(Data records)
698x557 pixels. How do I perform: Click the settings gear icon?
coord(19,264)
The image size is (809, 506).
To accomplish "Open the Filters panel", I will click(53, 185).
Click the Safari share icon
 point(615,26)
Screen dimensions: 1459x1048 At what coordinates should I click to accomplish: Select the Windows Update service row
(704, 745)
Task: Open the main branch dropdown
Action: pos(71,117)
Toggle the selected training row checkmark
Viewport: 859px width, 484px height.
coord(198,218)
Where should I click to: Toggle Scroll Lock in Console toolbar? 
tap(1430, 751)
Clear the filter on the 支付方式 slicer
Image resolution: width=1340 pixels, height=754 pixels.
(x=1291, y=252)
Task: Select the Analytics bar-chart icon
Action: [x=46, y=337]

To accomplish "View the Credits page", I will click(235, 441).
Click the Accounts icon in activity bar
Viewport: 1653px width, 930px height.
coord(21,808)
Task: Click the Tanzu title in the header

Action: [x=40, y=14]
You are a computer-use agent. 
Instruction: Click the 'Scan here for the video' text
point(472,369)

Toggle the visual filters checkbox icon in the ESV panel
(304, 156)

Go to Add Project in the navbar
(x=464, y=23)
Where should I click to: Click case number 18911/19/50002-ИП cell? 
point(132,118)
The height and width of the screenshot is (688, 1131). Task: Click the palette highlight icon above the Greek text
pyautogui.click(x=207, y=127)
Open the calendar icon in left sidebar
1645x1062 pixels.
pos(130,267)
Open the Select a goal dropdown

Exercise: Copy out each entry precisely. Leave nothing out.

Answer to this exercise:
698x557 pixels. How do I perform: Click the settings gear icon?
coord(19,264)
The image size is (809, 506).
To accomplish "Open the Filters panel", I will click(53, 185).
Click the Safari share icon
 point(615,26)
Screen dimensions: 1459x1048 At what coordinates should I click to accomplish: Select the Windows Update service row
(704, 745)
Task: Open the main branch dropdown
Action: pos(71,117)
Toggle the selected training row checkmark
Viewport: 859px width, 484px height.
coord(198,218)
Where should I click to: Toggle Scroll Lock in Console toolbar? 
tap(1430, 751)
Clear the filter on the 支付方式 slicer
Image resolution: width=1340 pixels, height=754 pixels.
(x=1291, y=252)
Task: Select the Analytics bar-chart icon
Action: [x=46, y=337]

To accomplish "View the Credits page", I will click(235, 441).
Click the Accounts icon in activity bar
Viewport: 1653px width, 930px height.
coord(21,808)
Task: Click the Tanzu title in the header

Action: [x=40, y=14]
You are a computer-use agent. 
Instruction: Click the 'Scan here for the video' text
point(472,369)

Toggle the visual filters checkbox icon in the ESV panel
(304, 156)

Go to Add Project in the navbar
(x=464, y=23)
Where should I click to: Click case number 18911/19/50002-ИП cell? 
point(132,118)
The height and width of the screenshot is (688, 1131). Task: Click the palette highlight icon above the Greek text
pyautogui.click(x=207, y=127)
Open the calendar icon in left sidebar
1645x1062 pixels.
pos(130,267)
Open the Select a goal dropdown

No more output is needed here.